The next stage - the carcass at home is chopped with a hatchet along the ridge line into two parts, and then in half between the 13th and 14th vertebrae. The tongue, considered a delicacy, is removed from the head. The heart, liver, kidneys, lungs are folded into a clean container, blotted with a cloth.
Then they proceed to further cutting - the meat is rolled, separated from bones, tendons, films, and sorted. The intestines are often used for making homemade sausages, and therefore they are immediately thoroughly washed and sent for conservation.
Attention! Before placing meat in the refrigerator, it must not be washed, otherwise the process of decomposition of tissues will begin.
The sequence for cutting carcasses is as follows:
- First, the neck is cleaned and rolled, after which it is cut into pieces.
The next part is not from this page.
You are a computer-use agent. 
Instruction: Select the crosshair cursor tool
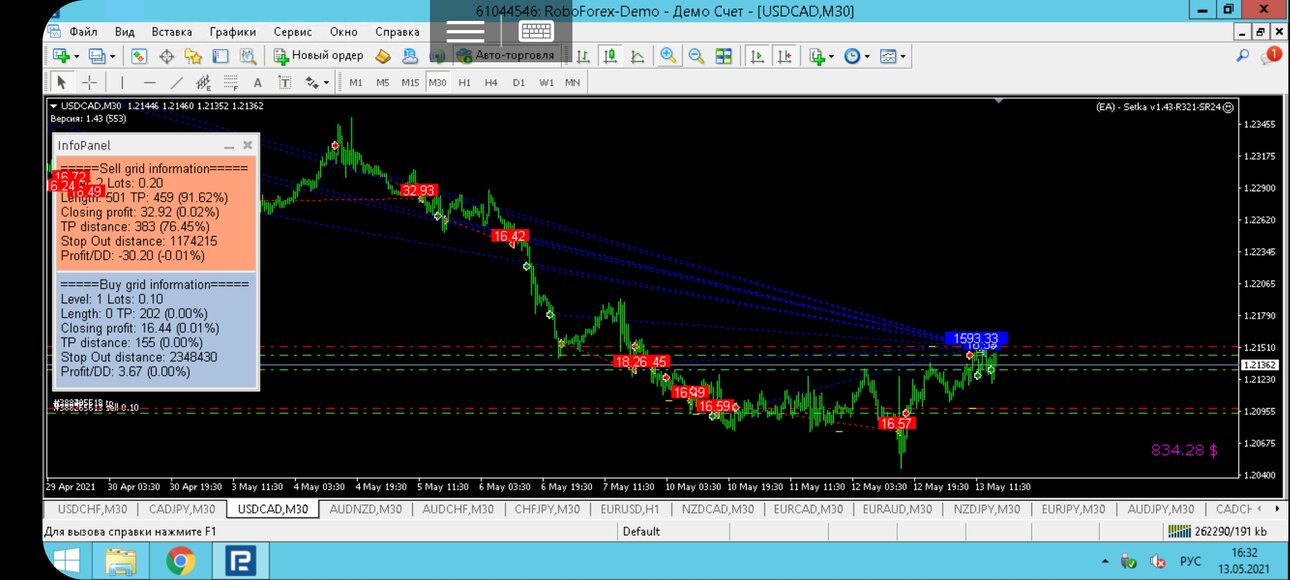90,82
- The shoulder blades are removed.
- The ribs are partially or completely cleaned.
- Then they go to the pelvic region - all bones are removed from here.
- Start processing the limbs. They are divided into several parts - thigh, shin and shank; tendons and bones are removed.
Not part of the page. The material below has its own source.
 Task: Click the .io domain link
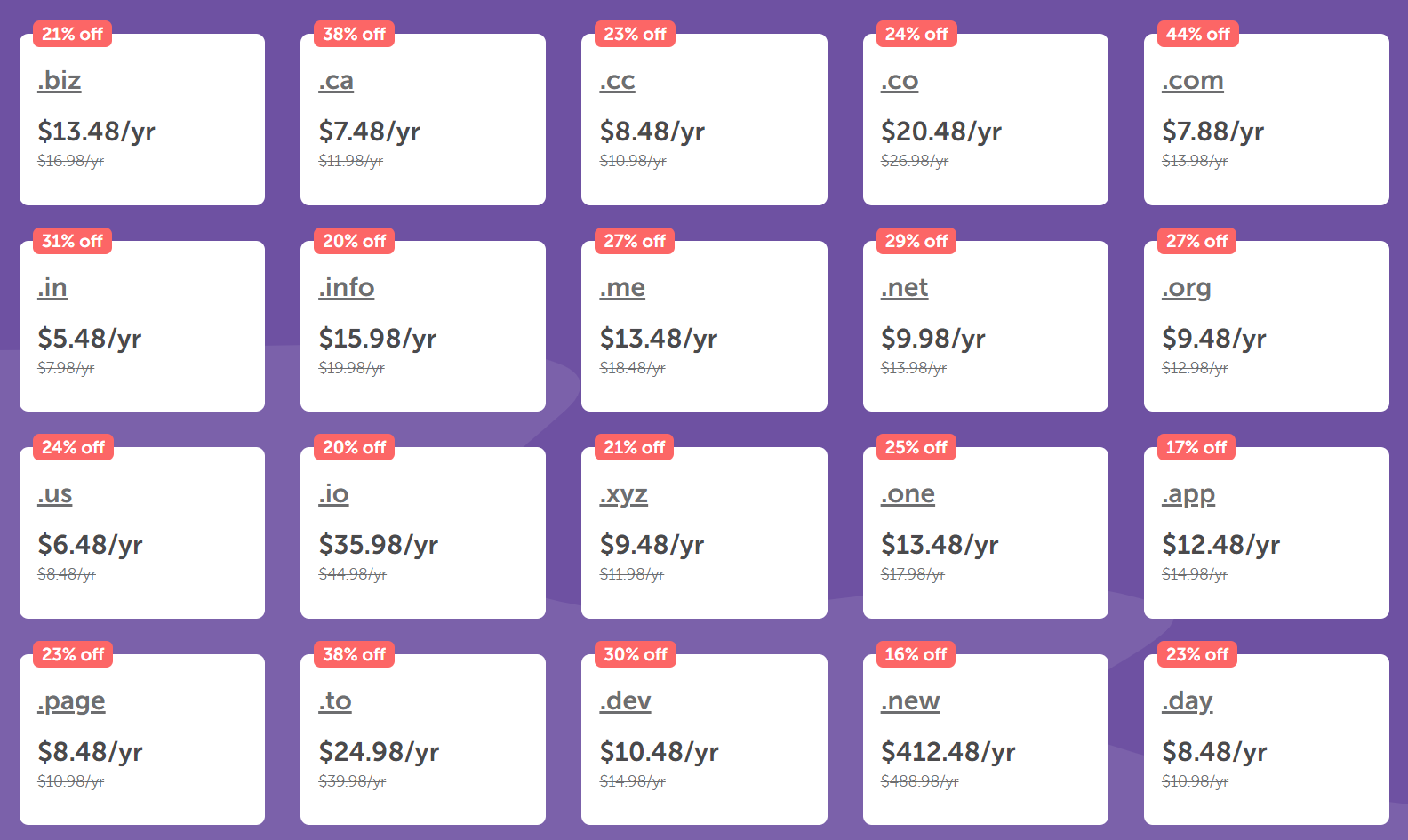333,494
- Then the brisket is cut.
- At the very end, the meat is separated from the humerus.
You need to store the product in the refrigerator at a temperature not exceeding 7 degrees. If necessary, you can freeze it, but do it gradually. Rapid freezing degrades the quality of the meat.
Not knowing how to kill a cow or a bull, it is better not to risk it, but to entrust this responsible procedure to an experienced slaughterhouse. The slaughter of cattle carries the risk of incurring losses if you act ineptly. This process is not for the faint of heart. It is important not only to quickly and painlessly kill the animal, but also to properly cut the carcass. In the absence of experience, it will take half a day, and at elevated air temperatures, the meat during this time can begin to deteriorate.